I have a task that requires me to take a raw data set, and process it into a set of tables for different information - we'll call them tables A, B, and C.
One particular aspect of this task is that table B has a foreign key tying it to table A, and table C has a foreign key tying it to tables A and B - though the foreign key of the table C record tying it to table A need not be the same as that of the record that it is linked to in table B. EG:
BID AID BRecord
1 1 jkl
2 1 mno
3 3 pqr
CID BID AID ARecord
1 1 1 stu
2 3 2 vwx
3 3 3 yz
The method which I've undertaken to handle this task is to use SSIS to build table A from the raw data set first. Once this is done, table B is built from the raw data set, with table A used as a lookup to supply the AID. Finally, the table C is built, with address tables A and B used as lookups for the AID and BID fields respectively.
Now, this task works perfectly fine when the data sets are small enough. The machine on which this process is running has 16gb of memory, and so it can handle pretty intense queries. However, the way in which the lookups are working is using a ridiculous amount of memory, too much even for the machine to handle.
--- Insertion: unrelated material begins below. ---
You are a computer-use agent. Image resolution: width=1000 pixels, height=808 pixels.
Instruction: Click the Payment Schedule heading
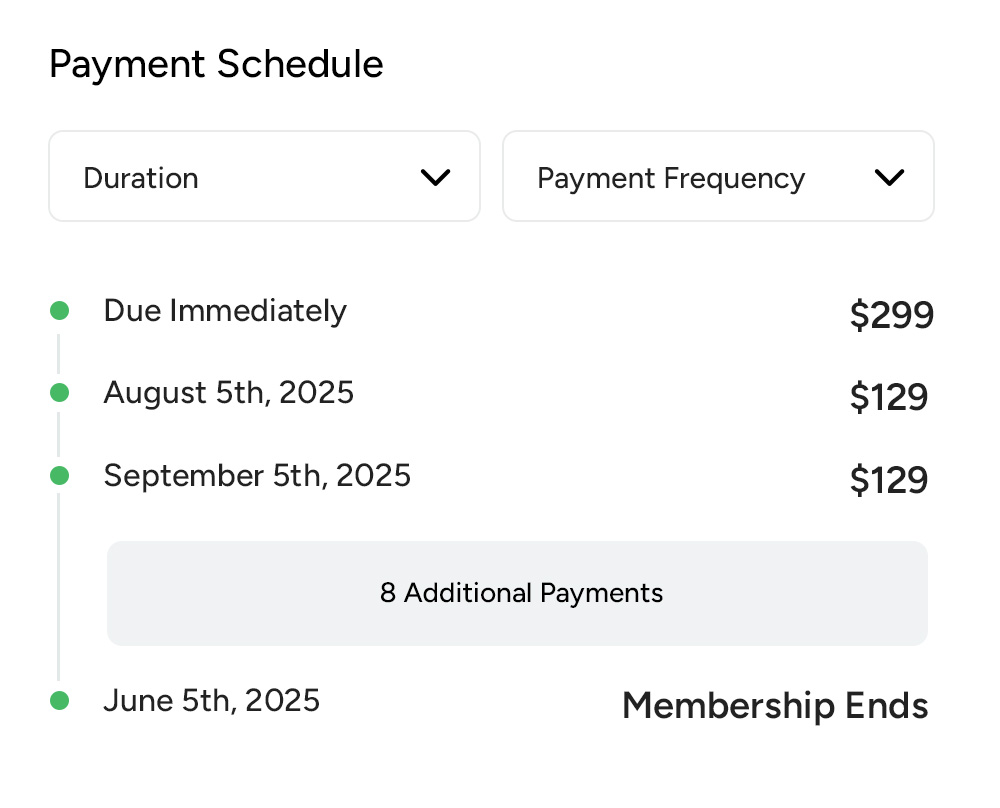(x=216, y=65)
One raw data set contains some 10 million odd records. When processed into its respective tables A and B, it yields about 8 million table A records and about 10 million table B records. When the task to build table C is executed, the lookups for the tables A and B take up about 7gb of memory each, which causes the task to grind to a halt after processing around 2 million records.
We were initially using a full cache for the lookups; after some research I discovered that full cache requires there to be enough memory space to handle caching of the entire table, and should that space become unavailable, the task would fail. Partial cache was the next attempt we used, however, the problem with partial caching is that the process took far too long to execute, since the lookups against the table on the database level were far too slow.
The attempt which I plan on trying next, is to split the build table C into four sets, by dividing the raw data source in four. This would result in the lookups against tables A and B processing far fewer records each, and should allow the entire process to be completed successfully.
However this approach is a bit cumbersome, because it requires me to duplicate the task four times and change the respective queries. Further, every time I add to the raw data source, I'll need to re-think the splitting such that the tasks become manageable.
Is there a better approach to handling this requirement, or is my approach the optimal to handle the task?